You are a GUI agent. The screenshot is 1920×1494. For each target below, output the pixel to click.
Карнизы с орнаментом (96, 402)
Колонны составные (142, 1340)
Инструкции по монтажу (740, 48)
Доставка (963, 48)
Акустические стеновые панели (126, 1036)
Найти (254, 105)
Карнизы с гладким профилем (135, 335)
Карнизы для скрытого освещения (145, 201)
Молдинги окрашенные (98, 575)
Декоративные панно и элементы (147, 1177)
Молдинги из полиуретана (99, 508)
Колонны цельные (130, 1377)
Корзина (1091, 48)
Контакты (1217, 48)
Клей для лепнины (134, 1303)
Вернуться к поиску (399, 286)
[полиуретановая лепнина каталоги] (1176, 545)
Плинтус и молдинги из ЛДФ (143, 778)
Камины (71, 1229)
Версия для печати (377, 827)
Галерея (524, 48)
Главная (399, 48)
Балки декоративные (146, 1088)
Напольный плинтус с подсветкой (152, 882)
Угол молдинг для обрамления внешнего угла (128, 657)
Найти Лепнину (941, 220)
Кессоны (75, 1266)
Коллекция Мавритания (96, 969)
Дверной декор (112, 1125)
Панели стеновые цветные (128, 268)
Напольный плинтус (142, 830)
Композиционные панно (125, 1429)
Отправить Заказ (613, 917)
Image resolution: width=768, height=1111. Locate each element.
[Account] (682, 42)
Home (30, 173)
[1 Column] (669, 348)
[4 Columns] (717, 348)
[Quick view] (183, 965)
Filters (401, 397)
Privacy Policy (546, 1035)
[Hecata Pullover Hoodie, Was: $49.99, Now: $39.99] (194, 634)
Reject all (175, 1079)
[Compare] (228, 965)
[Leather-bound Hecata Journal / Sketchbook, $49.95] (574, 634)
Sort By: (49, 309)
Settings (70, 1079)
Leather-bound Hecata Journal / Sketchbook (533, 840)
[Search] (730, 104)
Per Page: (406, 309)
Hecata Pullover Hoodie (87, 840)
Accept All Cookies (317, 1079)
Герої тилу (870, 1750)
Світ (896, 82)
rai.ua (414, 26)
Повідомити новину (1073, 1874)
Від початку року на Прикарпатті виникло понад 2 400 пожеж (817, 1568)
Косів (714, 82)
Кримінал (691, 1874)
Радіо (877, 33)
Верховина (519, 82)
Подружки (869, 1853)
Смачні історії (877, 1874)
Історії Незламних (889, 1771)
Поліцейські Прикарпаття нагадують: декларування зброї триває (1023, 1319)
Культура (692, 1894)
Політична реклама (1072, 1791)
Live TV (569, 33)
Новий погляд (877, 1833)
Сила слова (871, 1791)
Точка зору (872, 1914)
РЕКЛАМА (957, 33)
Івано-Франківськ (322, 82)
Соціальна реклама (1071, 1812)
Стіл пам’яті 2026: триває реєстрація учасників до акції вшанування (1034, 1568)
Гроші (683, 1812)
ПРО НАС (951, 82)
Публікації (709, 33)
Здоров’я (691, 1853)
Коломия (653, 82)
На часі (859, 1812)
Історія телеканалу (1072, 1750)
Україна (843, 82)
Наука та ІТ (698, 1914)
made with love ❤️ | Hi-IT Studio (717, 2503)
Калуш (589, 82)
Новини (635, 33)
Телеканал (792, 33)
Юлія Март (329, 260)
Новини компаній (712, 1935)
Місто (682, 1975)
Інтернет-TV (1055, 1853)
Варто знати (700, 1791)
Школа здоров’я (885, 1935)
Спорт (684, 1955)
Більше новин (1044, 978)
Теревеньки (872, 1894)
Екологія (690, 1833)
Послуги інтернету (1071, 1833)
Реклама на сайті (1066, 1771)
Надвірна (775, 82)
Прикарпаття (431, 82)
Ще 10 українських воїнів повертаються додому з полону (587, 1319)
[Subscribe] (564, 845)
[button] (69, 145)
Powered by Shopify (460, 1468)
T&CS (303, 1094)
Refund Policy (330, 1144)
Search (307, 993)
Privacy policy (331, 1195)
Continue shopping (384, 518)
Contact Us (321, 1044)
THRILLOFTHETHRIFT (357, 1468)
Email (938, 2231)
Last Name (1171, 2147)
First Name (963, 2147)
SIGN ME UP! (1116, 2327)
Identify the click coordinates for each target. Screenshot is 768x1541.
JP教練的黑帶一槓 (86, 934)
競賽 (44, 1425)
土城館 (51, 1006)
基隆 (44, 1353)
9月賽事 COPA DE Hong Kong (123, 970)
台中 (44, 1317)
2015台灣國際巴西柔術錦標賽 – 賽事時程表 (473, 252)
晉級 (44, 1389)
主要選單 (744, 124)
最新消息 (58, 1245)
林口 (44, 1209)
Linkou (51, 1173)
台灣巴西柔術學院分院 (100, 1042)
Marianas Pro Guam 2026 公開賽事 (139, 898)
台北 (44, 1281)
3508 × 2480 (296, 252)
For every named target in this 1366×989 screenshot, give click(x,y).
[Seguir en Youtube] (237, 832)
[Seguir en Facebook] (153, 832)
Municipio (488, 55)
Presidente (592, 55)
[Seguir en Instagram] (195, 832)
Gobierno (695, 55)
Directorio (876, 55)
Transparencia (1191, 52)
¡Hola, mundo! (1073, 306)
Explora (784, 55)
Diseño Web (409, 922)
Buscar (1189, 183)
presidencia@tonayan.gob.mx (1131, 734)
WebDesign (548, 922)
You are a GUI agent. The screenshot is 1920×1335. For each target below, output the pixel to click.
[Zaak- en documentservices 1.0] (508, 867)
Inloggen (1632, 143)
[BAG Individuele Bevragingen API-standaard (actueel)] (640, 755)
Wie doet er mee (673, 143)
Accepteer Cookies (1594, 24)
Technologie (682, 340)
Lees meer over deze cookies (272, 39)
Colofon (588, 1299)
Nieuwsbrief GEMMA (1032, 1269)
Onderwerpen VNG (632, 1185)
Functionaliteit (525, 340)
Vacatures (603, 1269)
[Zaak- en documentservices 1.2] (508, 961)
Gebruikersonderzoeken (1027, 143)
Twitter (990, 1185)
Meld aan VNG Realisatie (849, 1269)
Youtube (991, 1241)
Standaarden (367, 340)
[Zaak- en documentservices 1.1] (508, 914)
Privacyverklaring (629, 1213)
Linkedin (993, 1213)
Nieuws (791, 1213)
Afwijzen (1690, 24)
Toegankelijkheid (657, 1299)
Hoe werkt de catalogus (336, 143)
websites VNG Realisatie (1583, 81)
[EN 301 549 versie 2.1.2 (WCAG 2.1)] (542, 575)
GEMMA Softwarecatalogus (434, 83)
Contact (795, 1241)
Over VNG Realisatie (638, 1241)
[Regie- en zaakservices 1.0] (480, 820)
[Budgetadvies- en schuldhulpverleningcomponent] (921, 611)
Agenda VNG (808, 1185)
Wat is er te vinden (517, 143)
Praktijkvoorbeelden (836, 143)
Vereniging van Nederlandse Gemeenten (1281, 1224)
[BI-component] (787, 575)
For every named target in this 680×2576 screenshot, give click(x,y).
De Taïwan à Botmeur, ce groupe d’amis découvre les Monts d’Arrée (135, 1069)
* * * *
Your task is to copy every record exactly.

§ Your solution
You are a GUI agent. The screenshot is 1920×1494. For each target below, output the pixel to click.
Карнизы с орнаментом (96, 402)
Колонны составные (142, 1340)
Инструкции по монтажу (740, 48)
Доставка (963, 48)
Акустические стеновые панели (126, 1036)
Найти (254, 105)
Карнизы с гладким профилем (135, 335)
Карнизы для скрытого освещения (145, 201)
Молдинги окрашенные (98, 575)
Декоративные панно и элементы (147, 1177)
Молдинги из полиуретана (99, 508)
Колонны цельные (130, 1377)
Корзина (1091, 48)
Контакты (1217, 48)
Клей для лепнины (134, 1303)
Вернуться к поиску (399, 286)
[полиуретановая лепнина каталоги] (1176, 545)
Плинтус и молдинги из ЛДФ (143, 778)
Камины (71, 1229)
Версия для печати (377, 827)
Галерея (524, 48)
Главная (399, 48)
Балки декоративные (146, 1088)
Напольный плинтус с подсветкой (152, 882)
Угол молдинг для обрамления внешнего угла (128, 657)
Найти Лепнину (941, 220)
Кессоны (75, 1266)
Коллекция Мавритания (96, 969)
Дверной декор (112, 1125)
Панели стеновые цветные (128, 268)
Напольный плинтус (142, 830)
Композиционные панно (125, 1429)
Отправить Заказ (613, 917)
Image resolution: width=768, height=1111. Locate each element.
[Account] (682, 42)
Home (30, 173)
[1 Column] (669, 348)
[4 Columns] (717, 348)
[Quick view] (183, 965)
Filters (401, 397)
Privacy Policy (546, 1035)
[Hecata Pullover Hoodie, Was: $49.99, Now: $39.99] (194, 634)
Reject all (175, 1079)
[Compare] (228, 965)
[Leather-bound Hecata Journal / Sketchbook, $49.95] (574, 634)
Sort By: (49, 309)
Settings (70, 1079)
Leather-bound Hecata Journal / Sketchbook (533, 840)
[Search] (730, 104)
Per Page: (406, 309)
Hecata Pullover Hoodie (87, 840)
Accept All Cookies (317, 1079)
Герої тилу (870, 1750)
Світ (896, 82)
rai.ua (414, 26)
Повідомити новину (1073, 1874)
Від початку року на Прикарпатті виникло понад 2 400 пожеж (817, 1568)
Косів (714, 82)
Кримінал (691, 1874)
Радіо (877, 33)
Верховина (519, 82)
Подружки (869, 1853)
Смачні історії (877, 1874)
Історії Незламних (889, 1771)
Поліцейські Прикарпаття нагадують: декларування зброї триває (1023, 1319)
Культура (692, 1894)
Політична реклама (1072, 1791)
Live TV (569, 33)
Новий погляд (877, 1833)
Сила слова (871, 1791)
Точка зору (872, 1914)
РЕКЛАМА (957, 33)
Івано-Франківськ (322, 82)
Соціальна реклама (1071, 1812)
Стіл пам’яті 2026: триває реєстрація учасників до акції вшанування (1034, 1568)
Гроші (683, 1812)
ПРО НАС (951, 82)
Публікації (709, 33)
Здоров’я (691, 1853)
Коломия (653, 82)
На часі (859, 1812)
Історія телеканалу (1072, 1750)
Україна (843, 82)
Наука та ІТ (698, 1914)
made with love ❤️ | Hi-IT Studio (717, 2503)
Калуш (589, 82)
Новини (635, 33)
Телеканал (792, 33)
Юлія Март (329, 260)
Новини компаній (712, 1935)
Місто (682, 1975)
Інтернет-TV (1055, 1853)
Варто знати (700, 1791)
Школа здоров’я (885, 1935)
Спорт (684, 1955)
Більше новин (1044, 978)
Теревеньки (872, 1894)
Екологія (690, 1833)
Послуги інтернету (1071, 1833)
Реклама на сайті (1066, 1771)
Надвірна (775, 82)
Прикарпаття (431, 82)
Ще 10 українських воїнів повертаються додому з полону (587, 1319)
[Subscribe] (564, 845)
[button] (69, 145)
Powered by Shopify (460, 1468)
T&CS (303, 1094)
Refund Policy (330, 1144)
Search (307, 993)
Privacy policy (331, 1195)
Continue shopping (384, 518)
Contact Us (321, 1044)
THRILLOFTHETHRIFT (357, 1468)
Email (938, 2231)
Last Name (1171, 2147)
First Name (963, 2147)
SIGN ME UP! (1116, 2327)
Identify the click coordinates for each target. Screenshot is 768x1541.
JP教練的黑帶一槓 (86, 934)
競賽 (44, 1425)
土城館 (51, 1006)
基隆 (44, 1353)
9月賽事 COPA DE Hong Kong (123, 970)
台中 (44, 1317)
2015台灣國際巴西柔術錦標賽 – 賽事時程表 (473, 252)
晉級 (44, 1389)
主要選單 (744, 124)
最新消息 (58, 1245)
林口 (44, 1209)
Linkou (51, 1173)
台灣巴西柔術學院分院 (100, 1042)
Marianas Pro Guam 2026 公開賽事 (139, 898)
台北 (44, 1281)
3508 × 2480 (296, 252)
For every named target in this 1366×989 screenshot, give click(x,y).
[Seguir en Youtube] (237, 832)
[Seguir en Facebook] (153, 832)
Municipio (488, 55)
Presidente (592, 55)
[Seguir en Instagram] (195, 832)
Gobierno (695, 55)
Directorio (876, 55)
Transparencia (1191, 52)
¡Hola, mundo! (1073, 306)
Explora (784, 55)
Diseño Web (409, 922)
Buscar (1189, 183)
presidencia@tonayan.gob.mx (1131, 734)
WebDesign (548, 922)
You are a GUI agent. The screenshot is 1920×1335. For each target below, output the pixel to click.
[Zaak- en documentservices 1.0] (508, 867)
Inloggen (1632, 143)
[BAG Individuele Bevragingen API-standaard (actueel)] (640, 755)
Wie doet er mee (673, 143)
Accepteer Cookies (1594, 24)
Technologie (682, 340)
Lees meer over deze cookies (272, 39)
Colofon (588, 1299)
Nieuwsbrief GEMMA (1032, 1269)
Onderwerpen VNG (632, 1185)
Functionaliteit (525, 340)
Vacatures (603, 1269)
[Zaak- en documentservices 1.2] (508, 961)
Gebruikersonderzoeken (1027, 143)
Twitter (990, 1185)
Meld aan VNG Realisatie (849, 1269)
Youtube (991, 1241)
Standaarden (367, 340)
[Zaak- en documentservices 1.1] (508, 914)
Privacyverklaring (629, 1213)
Linkedin (993, 1213)
Nieuws (791, 1213)
Afwijzen (1690, 24)
Toegankelijkheid (657, 1299)
Hoe werkt de catalogus (336, 143)
websites VNG Realisatie (1583, 81)
[EN 301 549 versie 2.1.2 (WCAG 2.1)] (542, 575)
GEMMA Softwarecatalogus (434, 83)
Contact (795, 1241)
Over VNG Realisatie (638, 1241)
[Regie- en zaakservices 1.0] (480, 820)
[Budgetadvies- en schuldhulpverleningcomponent] (921, 611)
Agenda VNG (808, 1185)
Wat is er te vinden (517, 143)
Praktijkvoorbeelden (836, 143)
Vereniging van Nederlandse Gemeenten (1281, 1224)
[BI-component] (787, 575)
For every named target in this 680×2576 screenshot, give click(x,y).
De Taïwan à Botmeur, ce groupe d’amis découvre les Monts d’Arrée (135, 1069)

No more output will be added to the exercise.